═════ Source records ═════
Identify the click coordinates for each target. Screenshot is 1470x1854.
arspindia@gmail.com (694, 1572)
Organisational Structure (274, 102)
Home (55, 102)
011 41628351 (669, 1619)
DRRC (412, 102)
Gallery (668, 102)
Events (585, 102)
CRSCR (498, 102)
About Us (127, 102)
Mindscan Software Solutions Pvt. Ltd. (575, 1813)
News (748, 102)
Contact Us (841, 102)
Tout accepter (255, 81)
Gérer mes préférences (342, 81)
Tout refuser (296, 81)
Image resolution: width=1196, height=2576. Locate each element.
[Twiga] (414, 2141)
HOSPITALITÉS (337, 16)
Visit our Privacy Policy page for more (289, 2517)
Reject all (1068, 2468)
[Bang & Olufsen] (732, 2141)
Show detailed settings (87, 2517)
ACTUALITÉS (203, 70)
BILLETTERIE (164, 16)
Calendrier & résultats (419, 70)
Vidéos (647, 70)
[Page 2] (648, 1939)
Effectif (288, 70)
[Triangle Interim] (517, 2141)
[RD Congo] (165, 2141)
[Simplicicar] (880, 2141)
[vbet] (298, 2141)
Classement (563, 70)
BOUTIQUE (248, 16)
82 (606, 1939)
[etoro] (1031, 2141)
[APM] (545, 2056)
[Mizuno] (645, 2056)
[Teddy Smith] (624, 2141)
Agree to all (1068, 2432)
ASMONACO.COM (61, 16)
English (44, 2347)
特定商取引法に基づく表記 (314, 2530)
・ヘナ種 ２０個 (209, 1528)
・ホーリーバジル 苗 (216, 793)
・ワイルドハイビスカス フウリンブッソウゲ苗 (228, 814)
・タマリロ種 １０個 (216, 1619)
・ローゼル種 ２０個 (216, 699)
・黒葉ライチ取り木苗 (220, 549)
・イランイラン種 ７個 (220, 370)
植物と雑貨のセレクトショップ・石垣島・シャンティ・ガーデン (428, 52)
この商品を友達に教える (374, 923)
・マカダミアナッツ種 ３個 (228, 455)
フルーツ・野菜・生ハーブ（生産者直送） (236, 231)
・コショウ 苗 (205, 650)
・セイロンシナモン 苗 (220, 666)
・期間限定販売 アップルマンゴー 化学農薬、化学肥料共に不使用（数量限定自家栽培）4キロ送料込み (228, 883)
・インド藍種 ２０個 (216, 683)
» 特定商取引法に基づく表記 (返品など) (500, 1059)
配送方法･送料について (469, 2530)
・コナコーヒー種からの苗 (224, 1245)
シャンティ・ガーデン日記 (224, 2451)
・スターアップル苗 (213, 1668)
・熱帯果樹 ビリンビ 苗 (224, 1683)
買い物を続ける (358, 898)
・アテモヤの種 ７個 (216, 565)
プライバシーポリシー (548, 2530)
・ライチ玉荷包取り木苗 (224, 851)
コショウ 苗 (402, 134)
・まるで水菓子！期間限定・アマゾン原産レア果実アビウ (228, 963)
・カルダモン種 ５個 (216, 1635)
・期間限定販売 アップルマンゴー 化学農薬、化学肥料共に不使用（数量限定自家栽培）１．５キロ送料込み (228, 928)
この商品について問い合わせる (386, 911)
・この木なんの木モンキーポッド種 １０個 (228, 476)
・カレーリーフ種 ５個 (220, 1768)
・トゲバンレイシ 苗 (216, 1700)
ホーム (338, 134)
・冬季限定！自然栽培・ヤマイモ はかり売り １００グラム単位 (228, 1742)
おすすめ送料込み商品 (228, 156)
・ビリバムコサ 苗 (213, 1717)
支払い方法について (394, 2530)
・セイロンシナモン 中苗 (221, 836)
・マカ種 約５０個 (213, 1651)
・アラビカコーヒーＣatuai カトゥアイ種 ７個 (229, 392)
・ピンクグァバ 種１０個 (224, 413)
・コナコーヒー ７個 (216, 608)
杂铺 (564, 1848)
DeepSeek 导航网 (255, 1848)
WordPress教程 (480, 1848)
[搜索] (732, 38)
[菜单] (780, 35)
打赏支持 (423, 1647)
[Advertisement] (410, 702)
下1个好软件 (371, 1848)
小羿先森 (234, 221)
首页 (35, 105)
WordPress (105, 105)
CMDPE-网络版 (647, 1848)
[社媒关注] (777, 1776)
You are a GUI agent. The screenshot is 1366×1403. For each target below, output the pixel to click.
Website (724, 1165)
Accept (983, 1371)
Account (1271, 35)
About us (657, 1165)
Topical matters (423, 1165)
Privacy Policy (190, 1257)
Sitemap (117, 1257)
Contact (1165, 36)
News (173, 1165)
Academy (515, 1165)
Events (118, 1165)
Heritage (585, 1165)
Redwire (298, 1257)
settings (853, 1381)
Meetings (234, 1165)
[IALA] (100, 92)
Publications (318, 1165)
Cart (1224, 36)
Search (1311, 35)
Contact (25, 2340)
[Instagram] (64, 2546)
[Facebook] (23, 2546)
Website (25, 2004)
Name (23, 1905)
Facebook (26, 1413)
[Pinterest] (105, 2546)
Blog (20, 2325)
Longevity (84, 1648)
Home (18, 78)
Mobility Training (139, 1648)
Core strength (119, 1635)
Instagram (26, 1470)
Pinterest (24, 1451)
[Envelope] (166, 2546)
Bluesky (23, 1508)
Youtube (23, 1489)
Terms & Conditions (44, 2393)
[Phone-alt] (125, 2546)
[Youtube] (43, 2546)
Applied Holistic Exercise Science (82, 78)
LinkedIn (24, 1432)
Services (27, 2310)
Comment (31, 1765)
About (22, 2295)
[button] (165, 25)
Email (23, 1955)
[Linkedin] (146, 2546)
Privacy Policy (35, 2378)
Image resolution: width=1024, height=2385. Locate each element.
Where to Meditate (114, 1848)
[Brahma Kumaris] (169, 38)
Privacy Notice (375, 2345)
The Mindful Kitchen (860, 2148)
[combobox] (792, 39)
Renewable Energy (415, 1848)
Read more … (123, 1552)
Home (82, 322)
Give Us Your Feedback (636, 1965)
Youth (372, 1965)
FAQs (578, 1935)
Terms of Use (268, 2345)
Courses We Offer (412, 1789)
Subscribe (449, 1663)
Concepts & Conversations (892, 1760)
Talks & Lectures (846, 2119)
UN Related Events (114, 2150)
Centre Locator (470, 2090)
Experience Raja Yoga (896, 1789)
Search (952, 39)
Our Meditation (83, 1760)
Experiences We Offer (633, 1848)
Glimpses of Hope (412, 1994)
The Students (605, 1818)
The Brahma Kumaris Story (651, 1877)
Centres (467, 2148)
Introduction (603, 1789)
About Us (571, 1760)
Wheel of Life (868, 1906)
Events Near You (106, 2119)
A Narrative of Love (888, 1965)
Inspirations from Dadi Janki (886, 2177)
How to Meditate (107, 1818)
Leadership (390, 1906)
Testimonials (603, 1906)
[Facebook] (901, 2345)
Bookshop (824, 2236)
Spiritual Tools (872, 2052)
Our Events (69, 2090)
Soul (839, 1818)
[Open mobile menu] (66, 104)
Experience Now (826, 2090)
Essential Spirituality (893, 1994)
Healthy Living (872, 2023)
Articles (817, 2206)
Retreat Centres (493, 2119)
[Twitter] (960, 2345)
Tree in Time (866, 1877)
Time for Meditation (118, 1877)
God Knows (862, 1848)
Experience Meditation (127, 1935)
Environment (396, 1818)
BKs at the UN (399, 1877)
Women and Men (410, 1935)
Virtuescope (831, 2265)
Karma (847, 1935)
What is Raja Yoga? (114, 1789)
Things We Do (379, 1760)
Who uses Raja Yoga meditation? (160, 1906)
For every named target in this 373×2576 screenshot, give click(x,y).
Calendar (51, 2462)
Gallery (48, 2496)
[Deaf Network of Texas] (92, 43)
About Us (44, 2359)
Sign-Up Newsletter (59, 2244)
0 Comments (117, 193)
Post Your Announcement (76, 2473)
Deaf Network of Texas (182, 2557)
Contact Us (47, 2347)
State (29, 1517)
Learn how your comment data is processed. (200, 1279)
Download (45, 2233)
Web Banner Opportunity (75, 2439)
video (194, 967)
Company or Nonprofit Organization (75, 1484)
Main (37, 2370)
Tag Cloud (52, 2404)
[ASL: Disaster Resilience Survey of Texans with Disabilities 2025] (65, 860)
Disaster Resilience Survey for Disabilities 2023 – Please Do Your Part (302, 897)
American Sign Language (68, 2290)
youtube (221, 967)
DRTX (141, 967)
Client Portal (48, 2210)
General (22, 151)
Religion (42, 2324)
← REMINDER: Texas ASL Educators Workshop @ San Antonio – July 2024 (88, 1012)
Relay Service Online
═════
§ Exercise: Each line that contains the string "Deaf" should be copied from the data above.

§ Task response:
[Deaf Network of Texas] (92, 43)
Deaf Network of Texas (182, 2557)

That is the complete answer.